__Extract provided__.
********************

When everyone left and Mazeed brought the kids back home I was alone with her. I laid down next to her and I spent the whole night reciting prayers and talking to her . I told her she was going to be ok. She might no longer be with me but she's going to a place that is so much better than where she is now. A place where she can be and do anything she wants. I think she heard me because she cried. I cried. Tears kept flowing down her face even though she couldn't respond to me. That was really hard for me.
Both of us always try not to cry when we're with each other.I don't because I don't want her to think I'm sad . She doesn't because I think she never wants me to worry about her. The times of putting up a front ended that night. I hugged her close and told her how amazing she has been and how I'm so so blessed to have her and that everyone loves her very very much. I cannot forget that night for the rest of my life. The last night with Marisa. I'm thankful for those hours. I can't imagine how she must have felt . I cried and cried and cried until i had no more tears.
Words cannot describe how it was that night. Words cannot describe what it feels to lose a child . It's been 3 years now and she would've turned 21 on the 19th February. I keep myself extremely busy. I find things to do . I give myself projects. I smile . I move on. I also miss her everyday . I try not to nap afternoon because when I wake up I hear her calling my name. It's so clear. I wake up in the middle of the night thinking i need to go to her room and adjust her sleeping position. It's not easy . It's also something only I can manage. Truth is no one can help me with how I feel. I manage. I'm blessed with my mum and sisters who has known and understood me the longest. I'm blessed with Mazeed who understands my mood swings is always there in the most thoughtful way . My other kids?I love them to bits as I do Marisa. They keep me on my toes and they understand me well. They know why I cry, they hug me all time because they experienced Marisa with me. All I know is that I'm different now. I try to love unconditionally. I only say things that matter. I keep my mouth shut if it's not going to make a difference. I tell my kids I love them all the time. I tell Mazeed exactly how I feel. I think life is too short to focus on things that is beyond our control. We must fight , we must be strong but when it reaches a point where there's nothing more you can do take a step back and let it happen. God knows best. You know yourself best . Don't question that.
I always feel Marisa was a gift to my family in order to make us better people. To remind us who we are.
She might not be with us anymore but she left in the best way possible, The night before she passed, I had that few hours with her.Allah gave me time to talk to her and to tell her everything I ever wanted to say to her and didn't. It wasn't easy but life is beautiful if we choose to see it that way.

********************

__What the task requires__. In the account of the last night with Marisa, why do the narrator and Marisa each try not to cry when they are with each other? Answer in one to three sentences. The records after the account aren't needed here.

Records taken from a dataset:
********************

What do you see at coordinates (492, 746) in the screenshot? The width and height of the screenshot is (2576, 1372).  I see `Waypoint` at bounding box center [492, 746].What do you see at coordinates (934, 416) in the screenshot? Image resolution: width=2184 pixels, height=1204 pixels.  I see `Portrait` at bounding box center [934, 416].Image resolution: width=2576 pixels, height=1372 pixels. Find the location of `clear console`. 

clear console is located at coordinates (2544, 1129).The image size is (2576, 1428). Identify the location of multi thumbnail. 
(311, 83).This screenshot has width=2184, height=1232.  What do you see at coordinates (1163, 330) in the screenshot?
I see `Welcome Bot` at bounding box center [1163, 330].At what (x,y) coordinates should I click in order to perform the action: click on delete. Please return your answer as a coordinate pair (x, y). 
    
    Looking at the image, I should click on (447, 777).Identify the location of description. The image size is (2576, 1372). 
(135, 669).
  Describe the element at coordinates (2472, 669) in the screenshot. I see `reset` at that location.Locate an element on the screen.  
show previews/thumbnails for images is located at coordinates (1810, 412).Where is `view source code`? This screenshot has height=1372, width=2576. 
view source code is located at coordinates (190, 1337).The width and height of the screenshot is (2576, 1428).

********************

__Response to the exercise__. The narrator holds back tears so Marisa won't think the narrator is sad. The narrator believes Marisa holds back because she never wants the narrator to worry about her.